= EXCERPTED TEXT =
★ ★ ★ ★ ★ ★ ★
[NEWS] Elephant and Artsy have come together to present This Artwork Changed My Life

October20, 2020




MsFrida Kahlo, My Grandparents, My Parents and I (Family Tree). 1936. The Museum of Modern Art/Licensed by SCALA / Art Resource, NY. Courtesy of The Museum of Modern Art. 



Elephant and Artsy, the two popular online art platforms, have come to the concourse to an innovative collaboration. "This Artist Changed My Life" project will open new window of opportunities for people to share unique experiences of their encounters with art. Posts will be published on both Elephant's and Artsy's websites every two weeks. The team's ambition is well pronounced within their intention: "to celebrate the personal and transformative power od art." 


Here is an excerpt from their websites: 


"When I came across Frida’s My Grandparents, My Parents, and I (Family Tree) (1936) at the Museum of Modern Art in 2017, something about it resonated with me. After reading the wall text I realized why: The image felt like home. Frida was Mixed—Mexican and white European, just like me.


I was in New York City to celebrate a book deal for my debut novel, Secrets of the Casa Rosada. I thought I’d explore the city and return home content, but Frida’s painting had other plans for me. My father is Mexican American, and my mother is white European American, a mix of English, German, and Swedish peoples. Just as Frida holds the two sides of her family together by a red ribbon, so too, have I, and it is because of that experience that Frida’s painting changed my life.


In 1935, the Nazis passed the Nuremberg Race Laws, which prohibited marriage or sexual relations between Jews and Germans—and later any interracial relations that would produce “racially suspect” offspring, such as those between “German or related blood” and Roma, Black people, or their offspring. Plenty of countries had such legislation at the time, like the United States, where laws against interracial relationships weren’t declared unconstitutional until 1967.


My Grandparents, My Parents, and I (Family Tree) was Frida’s response to the Nuremberg Race Laws. In true Frida fashion, she stood proudly in her Mixed heritage, letting the images and the colors of her painting speak out against discrimination towards interracial relationships.


Nearly 100 years later, I initially felt a sense of pride at seeing Frida’s painting. Interracial marriages continue to rise, and because of that, there are more people who identify as Mixed, Biracial, Multiethnic, and Multiracial. But when I left MoMA and began walking the streets of New York City, something inside me stirred. In seeing Frida hold her brown and white sides together with a ribbon, I suddenly realized I felt the strain of holding my own.
★ ★ ★ ★ ★ ★ ★
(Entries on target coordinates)
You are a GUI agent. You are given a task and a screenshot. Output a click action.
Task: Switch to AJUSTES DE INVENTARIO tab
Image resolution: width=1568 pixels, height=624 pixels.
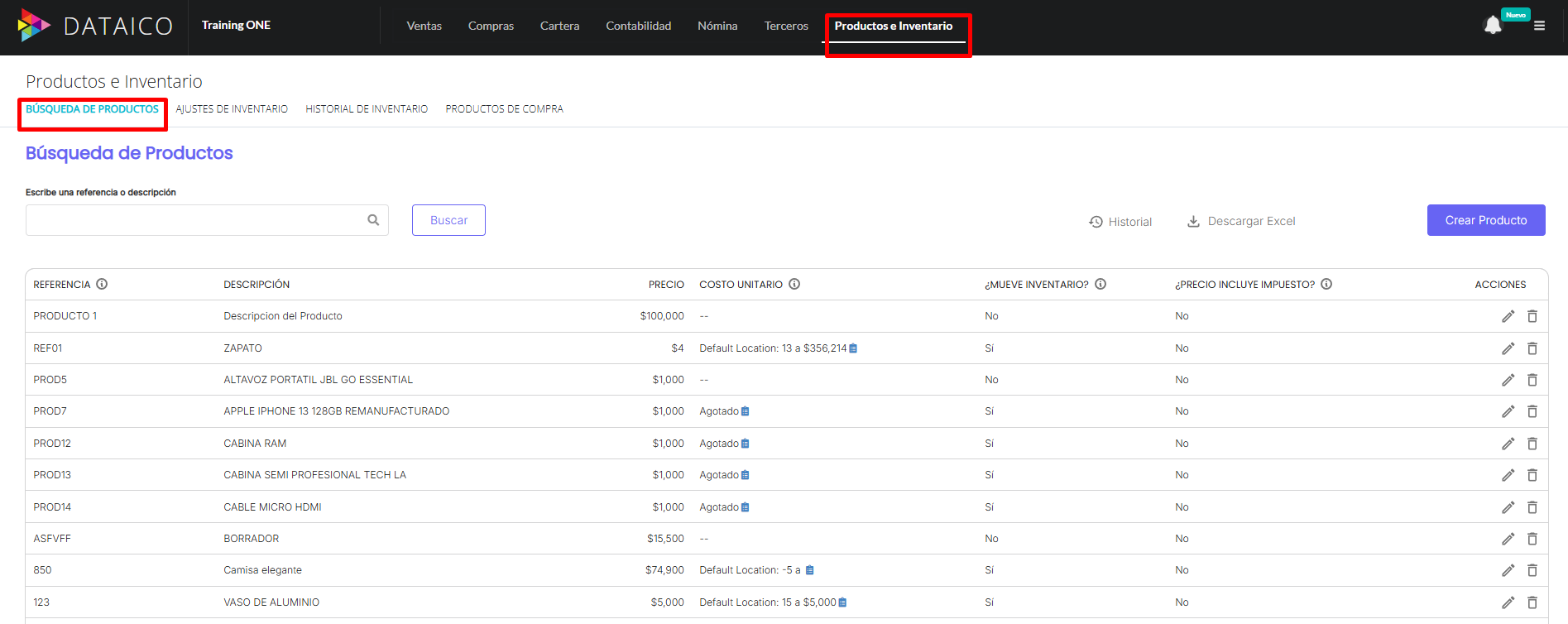pyautogui.click(x=232, y=109)
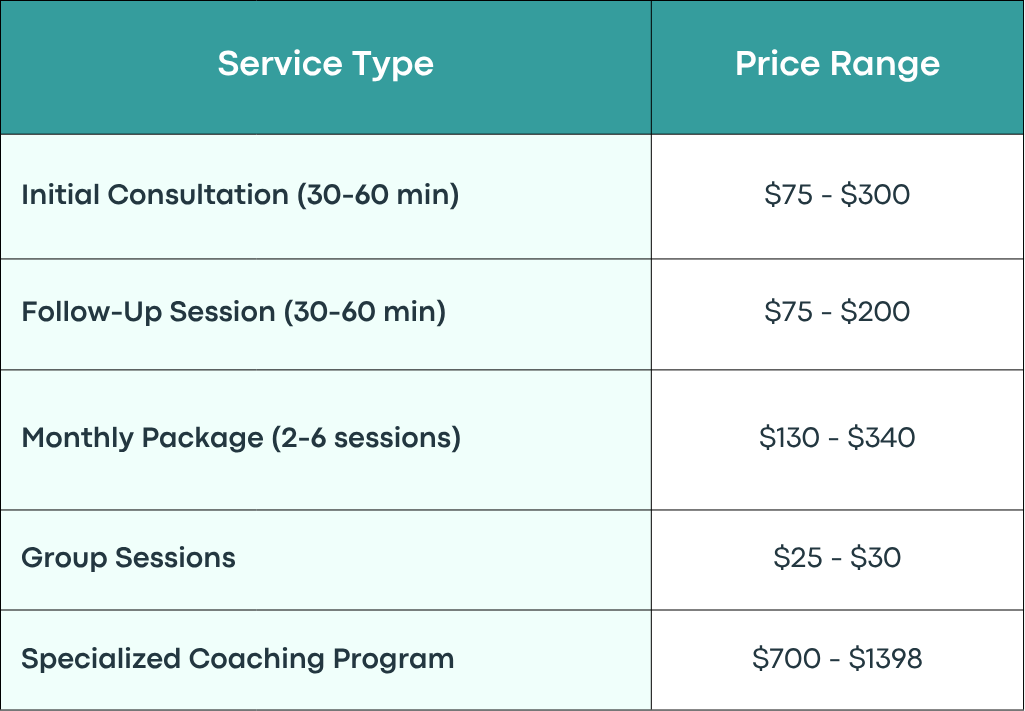The width and height of the screenshot is (1025, 711).
Task: Select the Initial Consultation (30-60 min) cell
Action: 326,196
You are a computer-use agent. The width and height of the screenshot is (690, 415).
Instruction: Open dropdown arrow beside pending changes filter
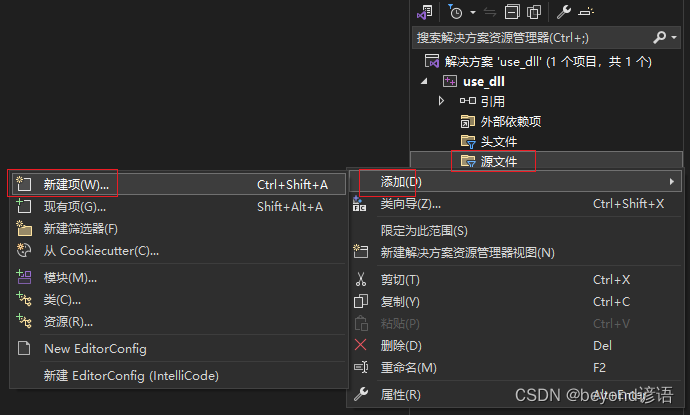coord(473,12)
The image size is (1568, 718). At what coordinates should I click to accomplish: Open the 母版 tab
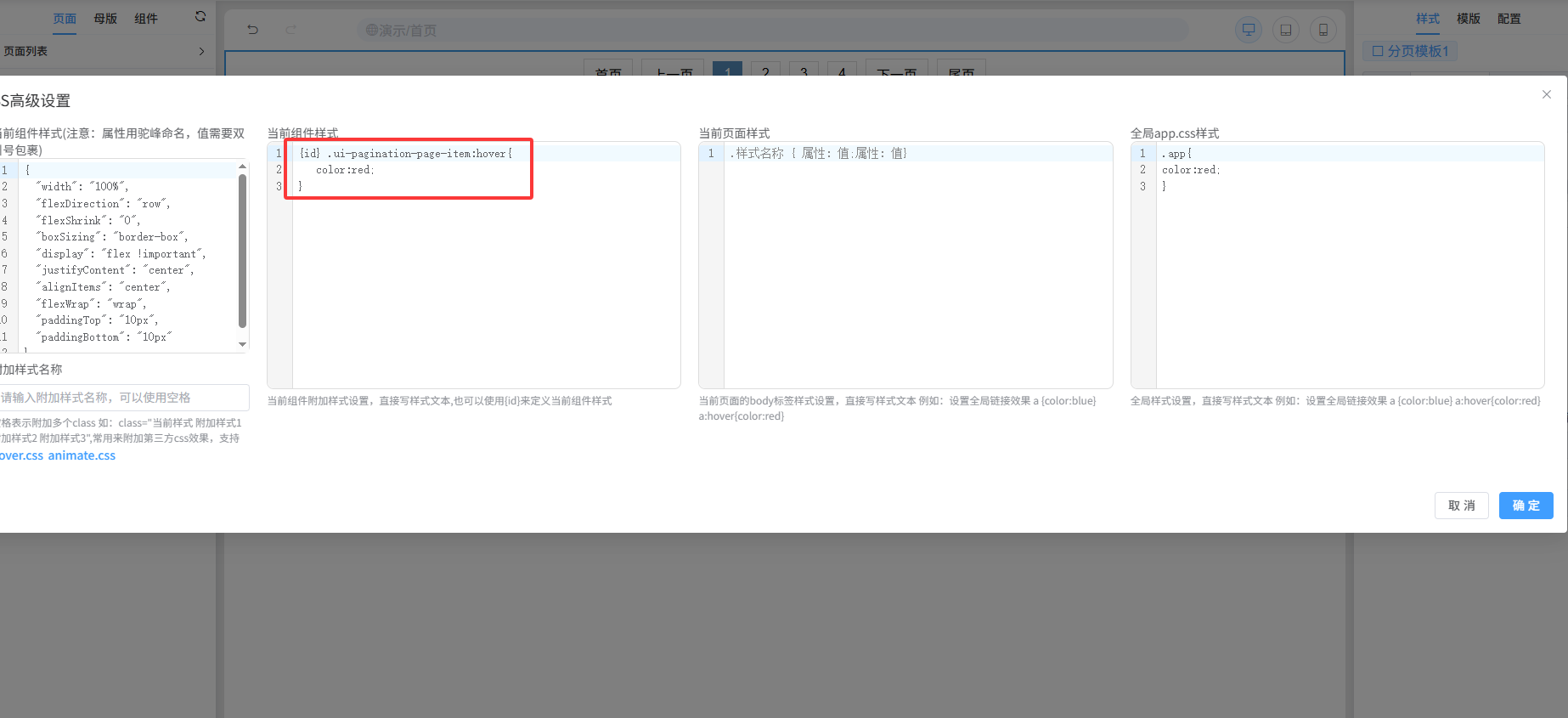coord(105,19)
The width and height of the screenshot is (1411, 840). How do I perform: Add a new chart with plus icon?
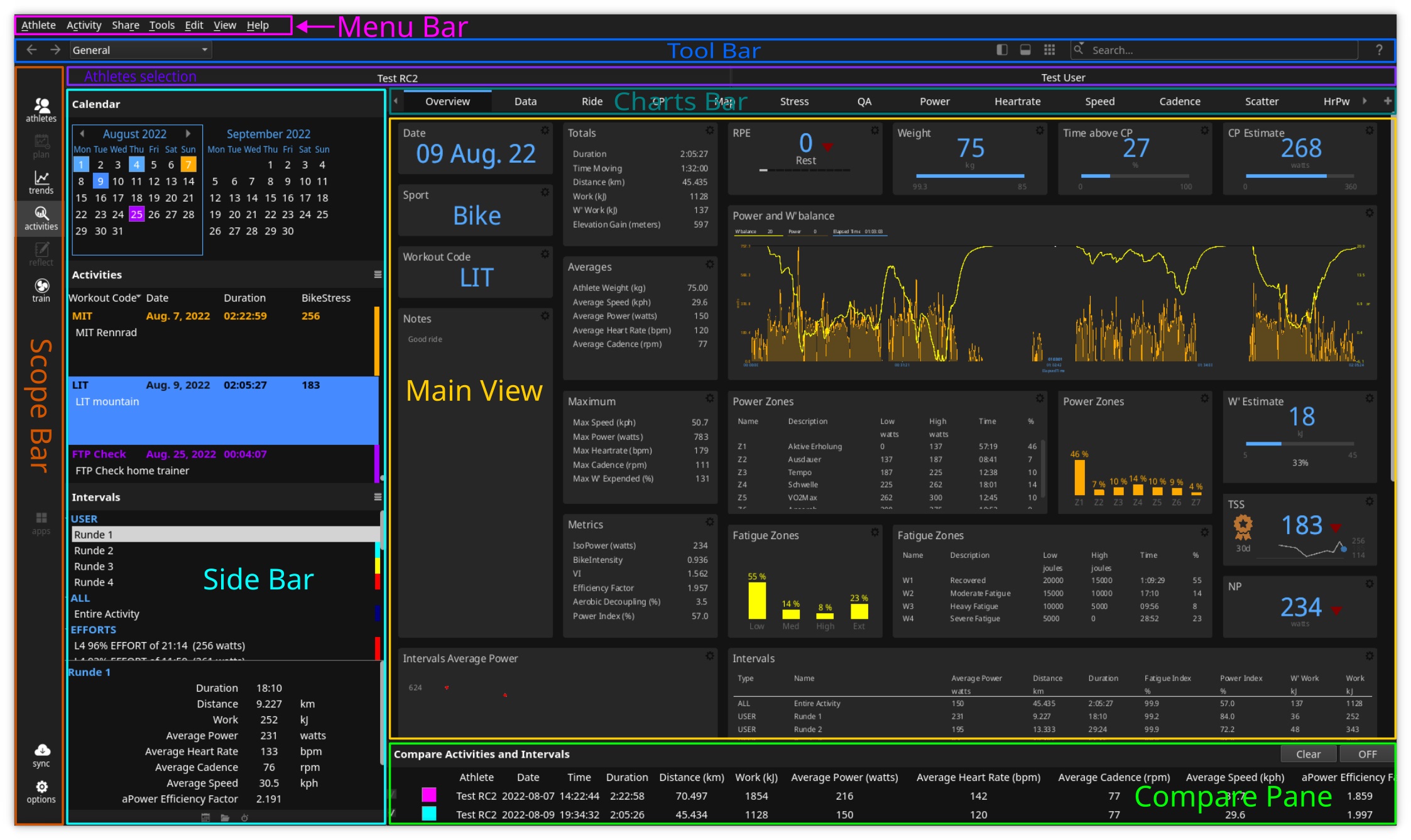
★ ★ ★ ★ ★ ★ ★
= SHORT TASK =
Quote the stretch of the Elephant and Artsy article from "I was in New" through "changed my life.".

= EXERCISE ANSWER =
I was in New York City to celebrate a book deal for my debut novel, Secrets of the Casa Rosada. I thought I’d explore the city and return home content, but Frida’s painting had other plans for me. My father is Mexican American, and my mother is white European American, a mix of English, German, and Swedish peoples. Just as Frida holds the two sides of her family together by a red ribbon, so too, have I, and it is because of that experience that Frida’s painting changed my life.